The most noteworthy is Edinburgh Botanics which has broken 78 years’ worth of records with 127mm of rain falling so far this month, which is two-and-a-half times the months normal rainfall.
Bishopton in Renfrewshire has had a shocking amount of rain, at nearly 300mm for the month so far, breaking 20 years of records.
It’s also been the wettest February on record for Millport, Strathallan and Prestwick.
Bishopton has not just had its wettest February on record, but is only 70mm off having its wettest ever month on record. I would say it’s unlikely to break that record, but to be close to that is pretty dire stuff. The amount of rain that’s fallen in the first eight weeks of the year is the same as the rainfall that fell in January, February, March, April and half of May last year.

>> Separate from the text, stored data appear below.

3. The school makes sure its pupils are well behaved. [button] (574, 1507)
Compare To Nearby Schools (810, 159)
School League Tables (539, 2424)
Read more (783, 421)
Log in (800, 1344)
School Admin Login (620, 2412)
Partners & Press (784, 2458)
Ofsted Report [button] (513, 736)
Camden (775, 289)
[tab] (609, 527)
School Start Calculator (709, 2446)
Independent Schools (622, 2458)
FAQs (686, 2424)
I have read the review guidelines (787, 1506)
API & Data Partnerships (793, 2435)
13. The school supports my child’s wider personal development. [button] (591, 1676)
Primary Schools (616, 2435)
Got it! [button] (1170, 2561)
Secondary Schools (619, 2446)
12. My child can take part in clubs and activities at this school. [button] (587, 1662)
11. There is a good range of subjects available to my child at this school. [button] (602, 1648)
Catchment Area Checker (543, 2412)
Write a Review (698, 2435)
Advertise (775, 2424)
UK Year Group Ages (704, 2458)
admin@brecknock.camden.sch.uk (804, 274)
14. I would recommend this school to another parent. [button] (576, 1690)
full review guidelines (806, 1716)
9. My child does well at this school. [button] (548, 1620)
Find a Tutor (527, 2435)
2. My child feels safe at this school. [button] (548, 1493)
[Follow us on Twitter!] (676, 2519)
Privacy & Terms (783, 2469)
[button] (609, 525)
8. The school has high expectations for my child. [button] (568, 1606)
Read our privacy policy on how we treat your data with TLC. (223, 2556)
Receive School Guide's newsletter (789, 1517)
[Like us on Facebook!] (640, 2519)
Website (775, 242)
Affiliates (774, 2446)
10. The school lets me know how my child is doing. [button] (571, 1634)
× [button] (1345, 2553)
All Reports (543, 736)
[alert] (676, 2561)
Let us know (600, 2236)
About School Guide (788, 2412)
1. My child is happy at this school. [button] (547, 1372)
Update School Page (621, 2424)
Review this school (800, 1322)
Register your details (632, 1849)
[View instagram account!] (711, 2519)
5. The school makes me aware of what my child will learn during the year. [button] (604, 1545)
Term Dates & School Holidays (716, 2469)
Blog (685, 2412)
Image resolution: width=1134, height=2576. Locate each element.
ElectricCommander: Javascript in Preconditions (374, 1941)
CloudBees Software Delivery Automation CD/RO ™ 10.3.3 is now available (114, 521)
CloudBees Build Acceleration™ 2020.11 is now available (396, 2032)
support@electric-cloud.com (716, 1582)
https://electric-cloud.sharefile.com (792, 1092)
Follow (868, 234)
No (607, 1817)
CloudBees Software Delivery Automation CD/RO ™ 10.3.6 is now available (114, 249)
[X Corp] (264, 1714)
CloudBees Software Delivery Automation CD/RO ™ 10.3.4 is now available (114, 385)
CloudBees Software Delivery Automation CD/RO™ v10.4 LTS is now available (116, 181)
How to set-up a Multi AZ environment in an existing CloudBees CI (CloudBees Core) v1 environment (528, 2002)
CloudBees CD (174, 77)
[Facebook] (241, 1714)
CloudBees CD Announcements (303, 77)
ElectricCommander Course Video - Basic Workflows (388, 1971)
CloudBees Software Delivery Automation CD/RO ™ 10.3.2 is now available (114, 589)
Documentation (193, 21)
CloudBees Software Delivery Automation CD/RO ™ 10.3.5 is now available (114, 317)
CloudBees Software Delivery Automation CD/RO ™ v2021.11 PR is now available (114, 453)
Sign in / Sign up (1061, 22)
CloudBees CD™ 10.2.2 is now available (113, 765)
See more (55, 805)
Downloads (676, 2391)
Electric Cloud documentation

While most of us are drookit after a horrendous February and it feels like our jackets will never be dry again, it’s been quite a contrast in Aberdeenshire. Fyvie and Dyce are the driest places in the UK this month with just under half the normal rainfall for February.
In contrast to Bishopton’s 300mm, Fyvie has only had about 30mm of rain. The reason this huge discrepancy has occurred is because our airflow has been predominantly westerly meaning the Cairngorms have captured most of the rainfall with drier air then descending into Aberdeenshire.
With another week to go the rainfall totals will continue to go up with further spells of rain and showers to come, although it shouldn’t be anywhere near as bad as last week. We await for the offerings of March, but I do hope it’s something a bit more kind and a bit less soggy.